** Opening Extracted records block **
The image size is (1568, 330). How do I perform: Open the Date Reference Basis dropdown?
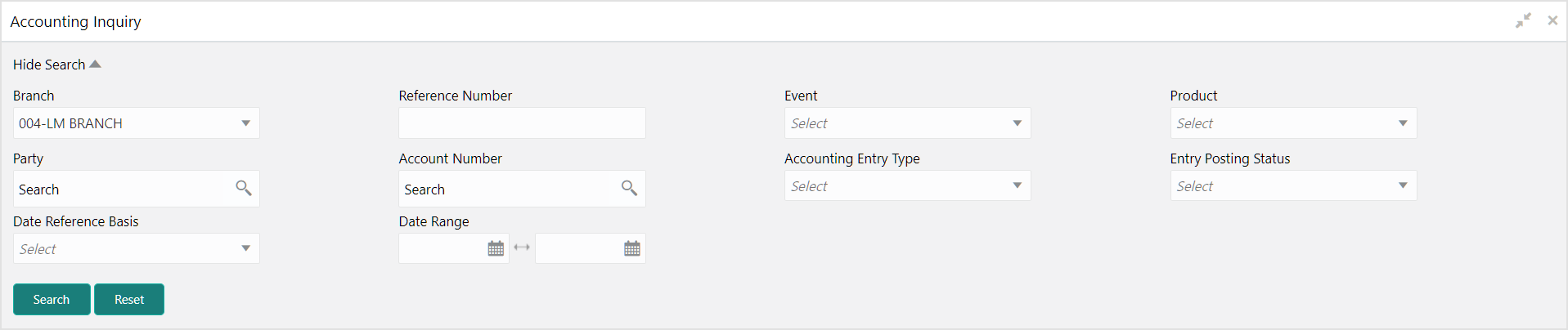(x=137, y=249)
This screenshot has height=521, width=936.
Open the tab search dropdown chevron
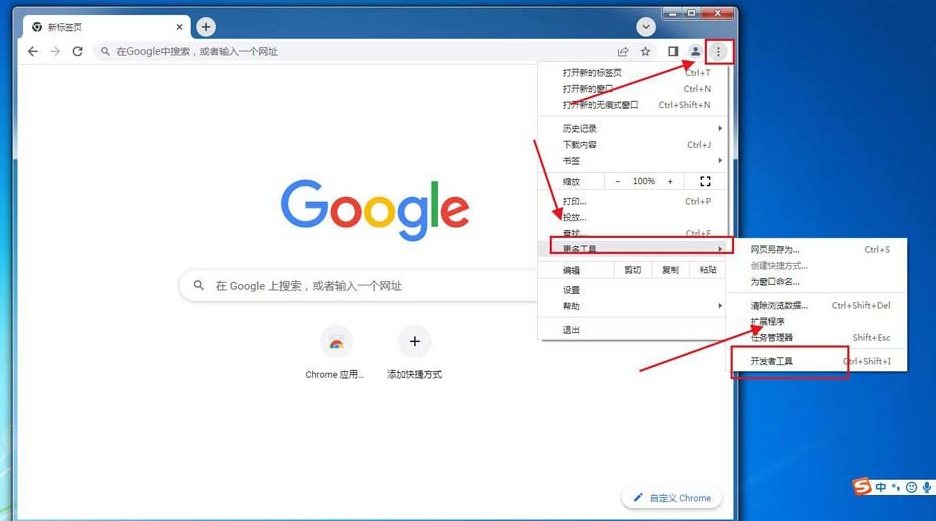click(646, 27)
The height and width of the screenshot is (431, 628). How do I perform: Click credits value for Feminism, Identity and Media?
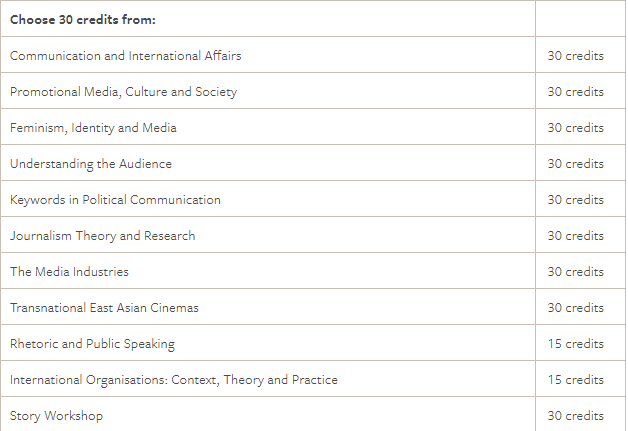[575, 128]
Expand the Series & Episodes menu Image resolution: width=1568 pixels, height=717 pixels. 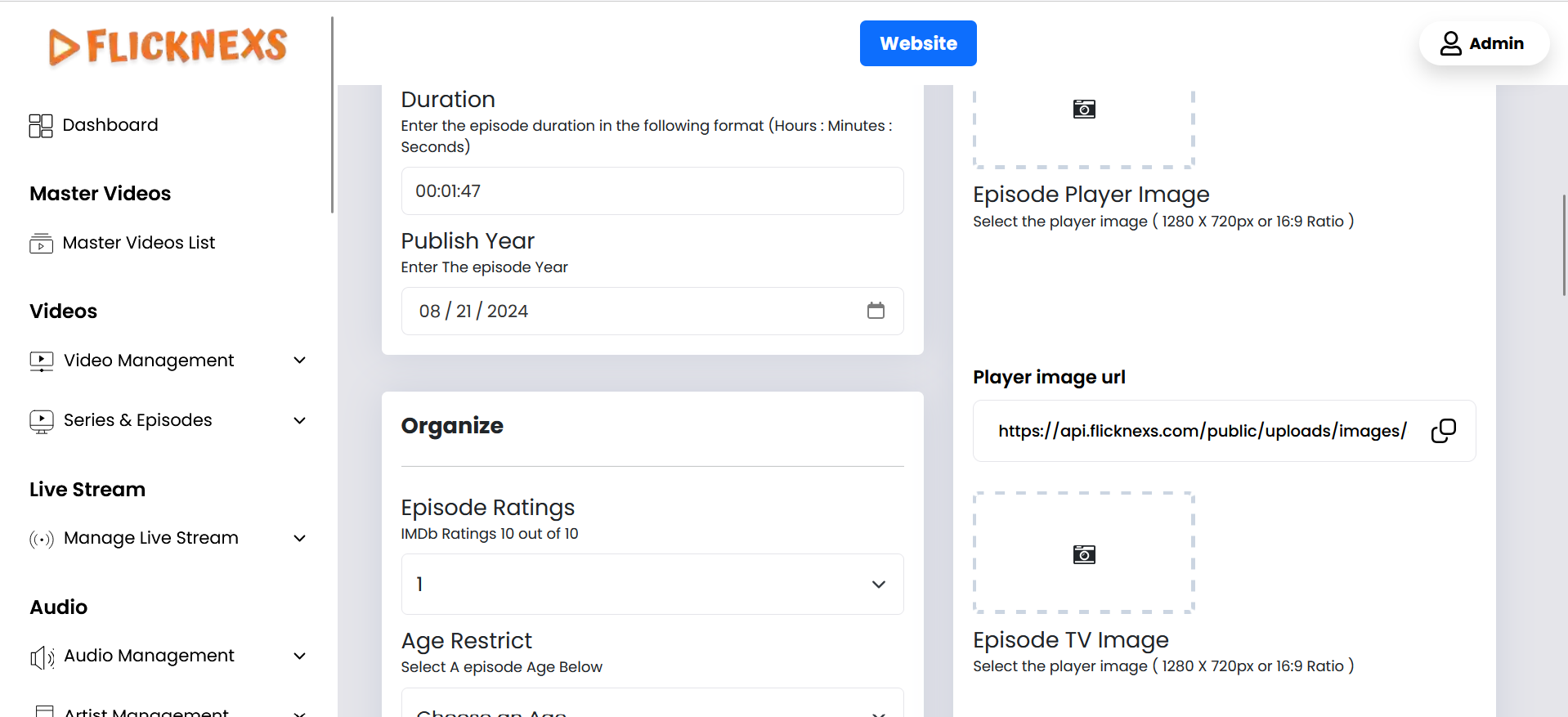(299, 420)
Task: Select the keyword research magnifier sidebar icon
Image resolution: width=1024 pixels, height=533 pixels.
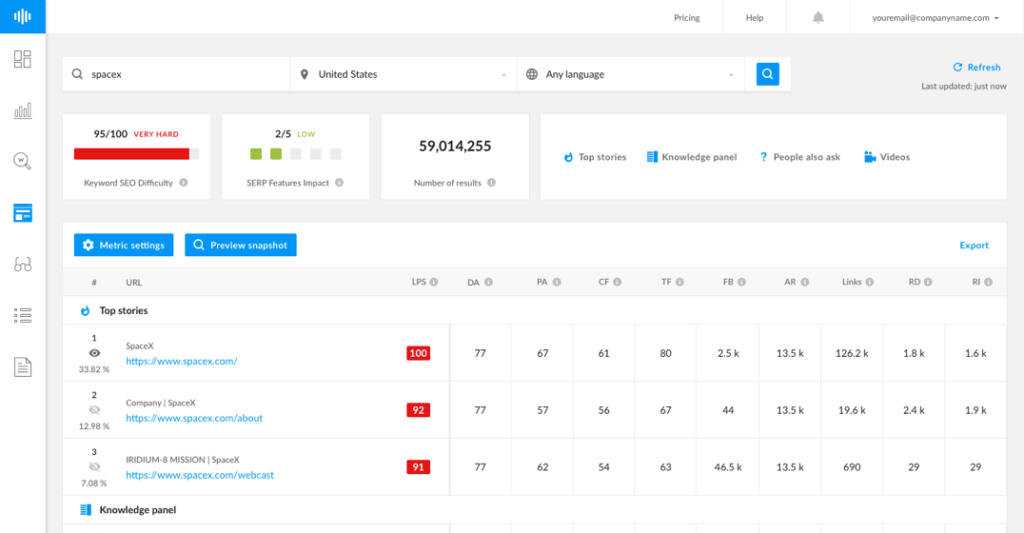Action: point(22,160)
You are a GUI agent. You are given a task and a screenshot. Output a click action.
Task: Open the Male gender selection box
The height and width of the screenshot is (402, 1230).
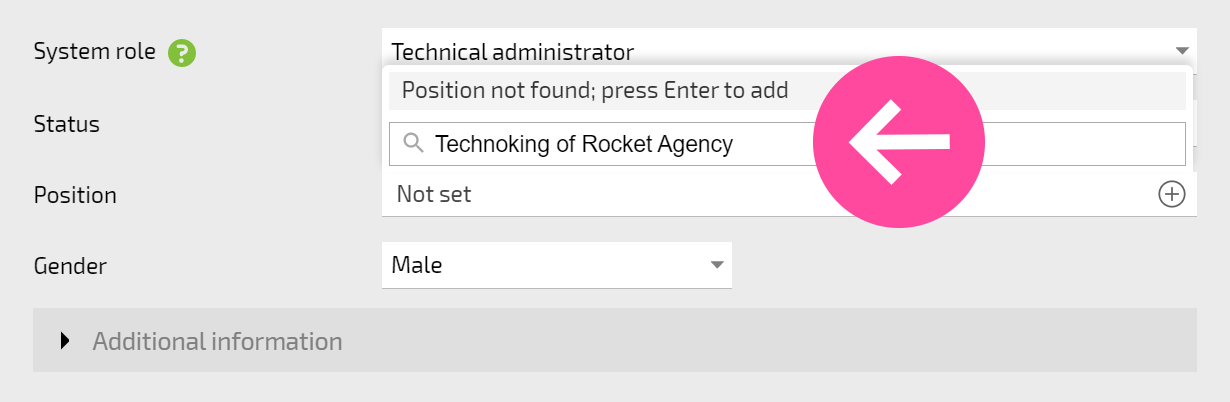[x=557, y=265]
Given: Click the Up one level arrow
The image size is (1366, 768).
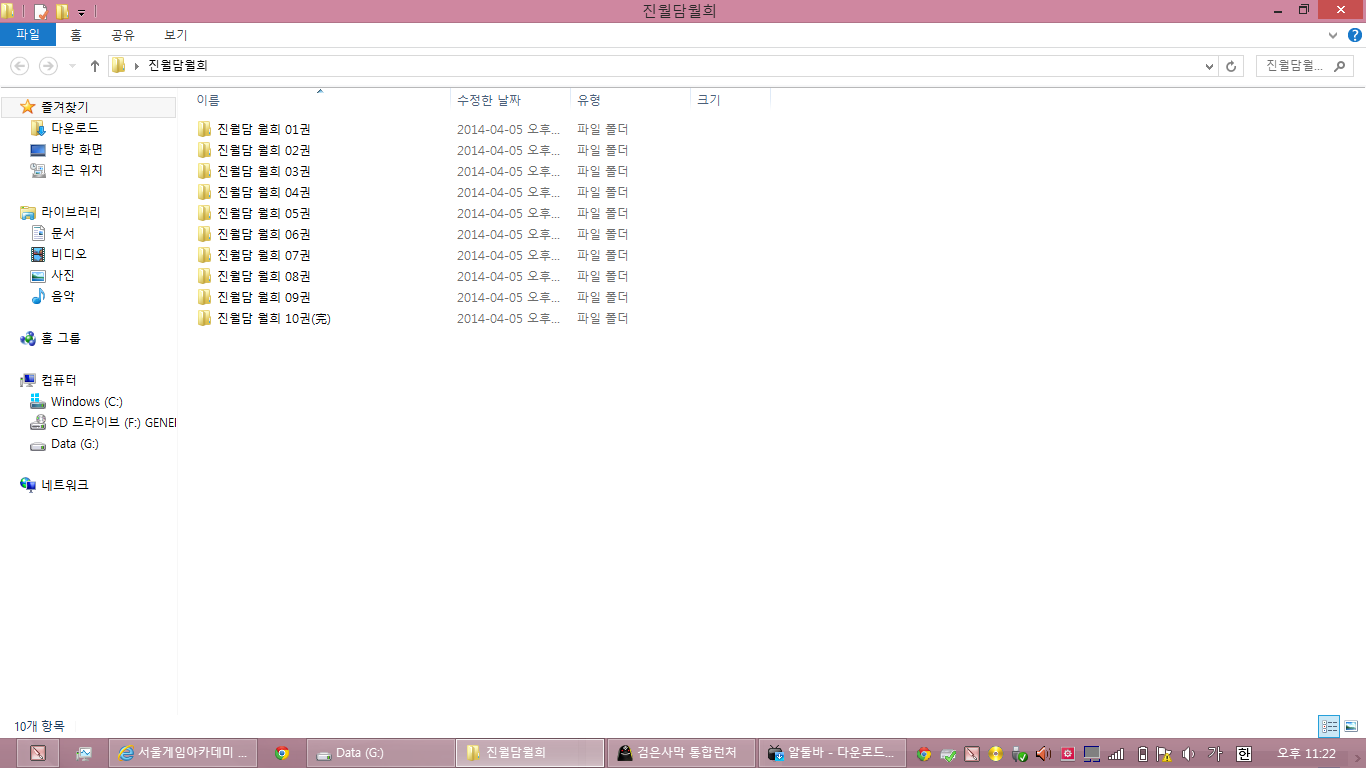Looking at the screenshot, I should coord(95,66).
** Closing Extracted records block **
## What is being asked
The copy should start at the line that contains "Image resolution: width=1024", end at the last line of the entries above, and match each line exactly, with pictures dropped.

## Your solution
Image resolution: width=1024 pixels, height=533 pixels.
Action: point(22,160)
You are a GUI agent. You are given a task and a screenshot. Output a click action.
Task: Open the Male gender selection box
The height and width of the screenshot is (402, 1230).
[x=557, y=265]
Given: Click the Up one level arrow
The image size is (1366, 768).
Looking at the screenshot, I should coord(95,66).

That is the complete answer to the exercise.